It rides extreamly nice, coming off a an 09 Tarmac Pro SL, it is a bit smother over the chatter and there is some stiffness through the BB that can be felt in sharp turns over the Tarmac Pro SL. It's not a huge diffrence to me at my weight and wattage ([email protected]/[email protected]), but present. 
Size is 52cm.
Saddle takes some getting used too. Early in the season its a bit harsh, but later in the season it is perfect!
Handle bars are FSA Wing Pro Aluminum compact.
The bike is a real Rocket! Totally quick, ultra responsive, and comfortable to ride! Not to mention fun! I'm always excited to ride it!


----------



## shortyt (Mar 22, 2009)

-dustin said:


> now has white bartape.


Dustin is the color of the whole frame pretty much all flat.
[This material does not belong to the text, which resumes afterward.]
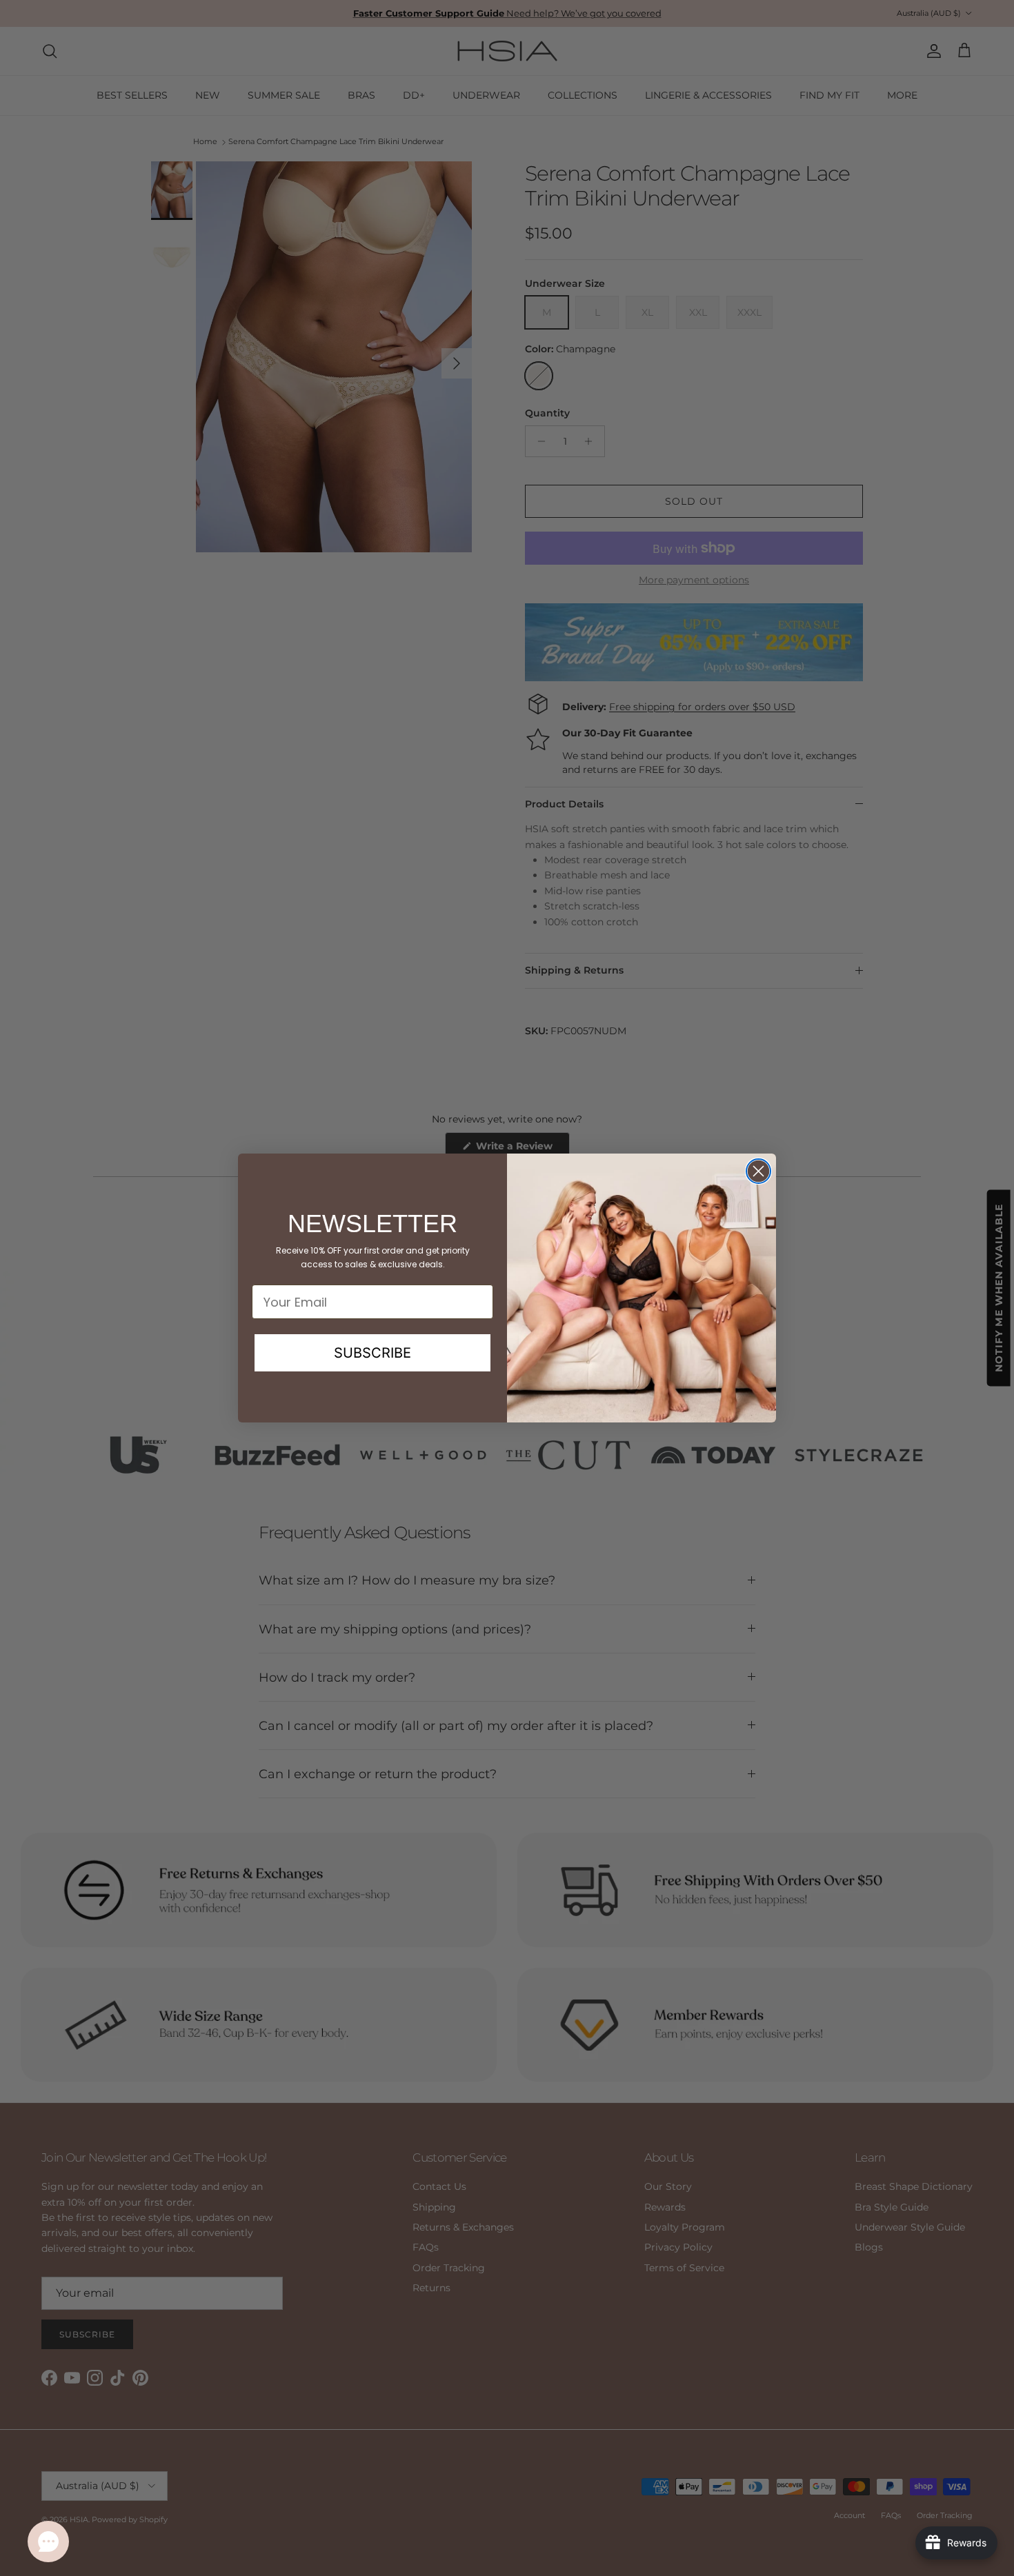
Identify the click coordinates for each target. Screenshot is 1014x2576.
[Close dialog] (758, 1171)
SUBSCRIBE (372, 1353)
The reds and whites on the 2011 website talks about being a gloss.


----------



## RTUNED87 (Aug 27, 2010)

bn_acyclists said:


> View attachment 209401
> 
> 14.85 lbs with a power meter.


did you get it with the bb30 if so how do you like it?


----------



## -dustin (Jan 11, 2009)

shortyt said:


> Dustin is the color of the whole frame pretty much all flat. The reds and whites on the 2011 website talks about being a gloss.


the entire frame has a matte finish. which means that it's really hard to keep clean.


----------



## bonkcity (Aug 24, 2010)

Yes, a got the 2011 S-Works Tarmac SL3 in neon red. I love it! I have owned/ridden a lot of bikes. The S-Works is the best. It's a very smooth ride, it's totally light, and it is very stiff. I love the front end with the huge tapered head tube and the fork is very stout. My last bikes were a Look 595 ultra, Cervelo R3, Litespeed Ultimate & I have ridden Pinarello Dogma and Prince. The S-Works is a great bike. I put Campy SuperRecord on it with Easton EC 90 sl wheels with Ritchey stem, bar and seat post. I can't say enough good about it. I just can't believe the ride. I recommend the bike. You will love it.


----------



## RTUNED87 (Aug 27, 2010)

Do you think that red would have any fading issues in the sun? plus can you post some pics i would love to see that fram put together


----------



## bonkcity (Aug 24, 2010)

The neon red is great! Much better in person than photos. I don't thin there will be any fadingmissues. My brother and I had neon Fat chance mountain bikes in the 80's and 90's and had no fading issues. I don't know how to attch photos. If you give me an email address, I would be happy to email you a photo or two.


----------



## purdyd (Jun 18, 2010)

*from the other side*


----------



## ukbloke (Sep 1, 2007)

RTUNED87 said:


> Do you think that red would have any fading issues in the sun?


Very unlikely, especially as most bikes spend 95% of their life in the garage.


----------



## -dustin (Jan 11, 2009)

riding some new wheels for the week










For what it's worth, PI's Veer glove bleeds a lot. Pictured is the 3rd round of white bartape I've had (and this one only has about 10hrs of ride time).


----------



## immorales222 (Jan 31, 2011)

*heey*



mmccrary said:


> pics...


what's the name of that steer thing
white and Blue thing

I want that also

that frame is nice with that white and blue thing!

i will hear it form u
bye


----------